2 node HA with OVN DB Availability #4631

kannanvr · 2024-10-17T14:18:42Z

Kube-OVN Version

1.12.26

Kubernetes Version

1.27.10

Operation-system/Kernel Version

5.15.0

Description

We have a setup like 2 node HA kubernetes. We are not using etcd to bring up the cluster. Rather we are using the postgres with kine to achieve HA with 2 node. We have a keepalived component with VIP which help us to promote the master postgres DB when some reboot happens.

Now when we install kube-ovn with this 2 node HA k8s setup, we are facing the issue. When any of the node goes down OVN-DB/OVN-CEBTRAL NB and SB database is not coming up. Hence OVN central pod is restarting and the new pod on 1 available node doesn't get any IP address.

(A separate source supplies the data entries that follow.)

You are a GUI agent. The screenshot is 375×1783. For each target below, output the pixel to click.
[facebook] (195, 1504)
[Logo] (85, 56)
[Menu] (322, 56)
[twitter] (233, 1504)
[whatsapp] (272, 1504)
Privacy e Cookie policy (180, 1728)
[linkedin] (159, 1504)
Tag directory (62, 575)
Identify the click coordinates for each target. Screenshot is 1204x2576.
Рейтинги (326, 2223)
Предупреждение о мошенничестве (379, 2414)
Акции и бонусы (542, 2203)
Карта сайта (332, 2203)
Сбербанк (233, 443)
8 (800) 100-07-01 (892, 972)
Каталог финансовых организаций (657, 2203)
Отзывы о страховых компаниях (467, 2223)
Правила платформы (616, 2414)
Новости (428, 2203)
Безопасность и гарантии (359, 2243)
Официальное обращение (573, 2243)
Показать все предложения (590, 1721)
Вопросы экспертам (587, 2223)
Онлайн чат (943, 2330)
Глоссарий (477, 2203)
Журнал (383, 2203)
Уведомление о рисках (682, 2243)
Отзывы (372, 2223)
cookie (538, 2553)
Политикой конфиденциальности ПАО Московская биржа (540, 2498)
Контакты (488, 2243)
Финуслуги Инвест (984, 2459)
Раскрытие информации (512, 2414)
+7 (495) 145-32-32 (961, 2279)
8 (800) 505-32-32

It seems OVN-DB/OVN-CENTRAL is using raft consensus algorithm. Is it possible to use active passive way of connection ? Or any way to solve this case with VIP from keepalived.

Please help us to provide your valuable feedback on the issue.

Steps To Reproduce

Install 2 node HA
Shutdown one of the node
Bring up the new pod
It doesn't get ip

Current Behavior

When node goes down , new pod is not allocated with IP due to DB ISSUE

Expected Behavior

When node goes down , new pod is allocated with IP due to DB ISSUE

dosubot · 2024-10-17T14:21:58Z

Hey @kannanvr! I'm here to assist you with any bugs, questions, or contributions. Let's work together to resolve your issue.

I couldn't find specific information on using an active-passive configuration for OVN databases in Kube-OVN. However, Kube-OVN handles high availability for the OVN databases using a script that monitors the status of the databases and manages leadership roles. This script checks the status of the OVN Northbound (NB) and Southbound (SB) databases, determines the leader, and ensures data consistency by managing the service endpoint and Kubernetes labels ^[1]^[2].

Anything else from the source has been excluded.